Если салонный язык отличается жеманной утонченностью, то Пушкин в письмах к жене не только подчеркнуто прост – он простонародно грубоват. И это не грубость – это сознательная ориентация на простоту и истинность народной речи. В конце он неизменно посылает детям патриархальное благословение, а жене – пожелания такого рода: «Вчера приехал Озеров из Берлина с женой в три обхвата. Славная баба; я смотрел на нее, думал о тебе и желал тебе воротиться из Завода такою же тетехой. Полно тебе быть спичкой. Прощай, жена».
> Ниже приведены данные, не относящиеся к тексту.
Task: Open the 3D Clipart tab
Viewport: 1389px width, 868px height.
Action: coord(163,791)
Переписка Пушкина с женою, стихотворения были в доме в момент его смерти. Во время так называемого «посмертного обыска» на квартире Пушкина, Жуковский был вынужден просматривать бумаги Александра Сергеевича вместе с начальником штаба корпуса Л. В. Дубельтом. Наряду с бумагами Пушкина «досмотру» подлежали также и письма друзей, знакомых, родных, которые находились в его кабинете. Исключение было сделано только для писем жены. «Письма вдовы покойного будут немедленно возвращены ей без подробного прочтения».

Заключения и выводы.

Писанные со всею откровенностью семейных отношений, без поправок, оговорок, утаек, они тем яснее передают нам нравственный облик поэта.

Письма были для Пушкина школой стиля. В них он оттачивал мастерство описания природы, портретов, бытовых сцен и критических оценок. По своему содержанию письма Пушкина являются надёжнейшим источником для знакомства с биографией поэта, внутренней и внешней, дают ключ для понимания его личности, литературной борьбы, личных и общественных отношений.

Пушкин стремился в своих письмах жене к простоте и правде как законам ежедневного жизнеустройства. Несмотря на обнаружение элементов разговорного стиля, письма Пушкина Наталье Николаевне, как и другие его письма, нельзя отнести к разговорной речи.

Письменная форма изображения событий, опосредованность общения являются весьма существенными признаками, отличающими письмо от разговорной речи, для которой – напротив – главными, определяющими факторами, по мнению многих исследователей, являются устная форма речи, непосредственность общения.

Таким образом, дружеские письма творческой интеллигенции по отношению к другим типам писем (деловому, научному, публицистическому, художественному, бытовому) в функционально-стилистической системе занимают особое место: они представляют собой межстилевое явление, то есть синтезированный, синкретический тип текста.